Collected data entries
=== Section Start ===

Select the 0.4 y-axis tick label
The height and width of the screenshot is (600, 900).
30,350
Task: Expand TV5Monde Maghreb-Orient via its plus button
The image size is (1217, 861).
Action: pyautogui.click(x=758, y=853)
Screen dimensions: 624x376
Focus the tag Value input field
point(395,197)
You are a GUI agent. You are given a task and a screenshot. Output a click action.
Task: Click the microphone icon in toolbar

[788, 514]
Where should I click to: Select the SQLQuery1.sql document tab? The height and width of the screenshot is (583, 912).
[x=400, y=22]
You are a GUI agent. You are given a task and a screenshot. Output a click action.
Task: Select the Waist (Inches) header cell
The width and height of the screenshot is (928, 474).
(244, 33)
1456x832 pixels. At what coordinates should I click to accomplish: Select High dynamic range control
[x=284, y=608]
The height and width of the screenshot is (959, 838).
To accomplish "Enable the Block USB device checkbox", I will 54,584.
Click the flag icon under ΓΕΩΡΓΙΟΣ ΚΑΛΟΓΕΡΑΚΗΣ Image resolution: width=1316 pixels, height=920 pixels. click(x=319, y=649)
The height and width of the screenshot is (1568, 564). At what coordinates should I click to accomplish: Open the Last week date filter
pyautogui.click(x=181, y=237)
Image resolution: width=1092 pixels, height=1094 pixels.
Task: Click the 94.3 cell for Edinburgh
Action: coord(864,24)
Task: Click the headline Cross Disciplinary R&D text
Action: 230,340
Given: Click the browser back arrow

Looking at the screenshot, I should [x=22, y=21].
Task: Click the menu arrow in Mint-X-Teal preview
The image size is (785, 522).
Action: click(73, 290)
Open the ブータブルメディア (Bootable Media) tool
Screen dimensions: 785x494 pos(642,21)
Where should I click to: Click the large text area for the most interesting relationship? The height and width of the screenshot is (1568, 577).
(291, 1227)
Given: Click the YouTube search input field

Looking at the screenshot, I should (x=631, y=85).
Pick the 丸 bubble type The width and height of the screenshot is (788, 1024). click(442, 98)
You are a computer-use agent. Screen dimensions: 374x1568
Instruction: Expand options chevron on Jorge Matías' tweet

=== Section End ===

### EXERCISE
Lines from the one with "Screen dimensions: 624x376" through the last line above must be printed exactly; no other line is to appear.

### TASK RESPONSE
Screen dimensions: 624x376
Focus the tag Value input field
point(395,197)
You are a GUI agent. You are given a task and a screenshot. Output a click action.
Task: Click the microphone icon in toolbar

[788, 514]
Where should I click to: Select the SQLQuery1.sql document tab? The height and width of the screenshot is (583, 912).
[x=400, y=22]
You are a GUI agent. You are given a task and a screenshot. Output a click action.
Task: Select the Waist (Inches) header cell
The width and height of the screenshot is (928, 474).
(244, 33)
1456x832 pixels. At what coordinates should I click to accomplish: Select High dynamic range control
[x=284, y=608]
The height and width of the screenshot is (959, 838).
To accomplish "Enable the Block USB device checkbox", I will 54,584.
Click the flag icon under ΓΕΩΡΓΙΟΣ ΚΑΛΟΓΕΡΑΚΗΣ Image resolution: width=1316 pixels, height=920 pixels. click(x=319, y=649)
The height and width of the screenshot is (1568, 564). At what coordinates should I click to accomplish: Open the Last week date filter
pyautogui.click(x=181, y=237)
Image resolution: width=1092 pixels, height=1094 pixels.
Task: Click the 94.3 cell for Edinburgh
Action: coord(864,24)
Task: Click the headline Cross Disciplinary R&D text
Action: 230,340
Given: Click the browser back arrow

Looking at the screenshot, I should [x=22, y=21].
Task: Click the menu arrow in Mint-X-Teal preview
The image size is (785, 522).
Action: click(73, 290)
Open the ブータブルメディア (Bootable Media) tool
Screen dimensions: 785x494 pos(642,21)
Where should I click to: Click the large text area for the most interesting relationship? The height and width of the screenshot is (1568, 577).
(291, 1227)
Given: Click the YouTube search input field

Looking at the screenshot, I should (x=631, y=85).
Pick the 丸 bubble type The width and height of the screenshot is (788, 1024). click(442, 98)
You are a computer-use agent. Screen dimensions: 374x1568
Instruction: Expand options chevron on Jorge Matías' tweet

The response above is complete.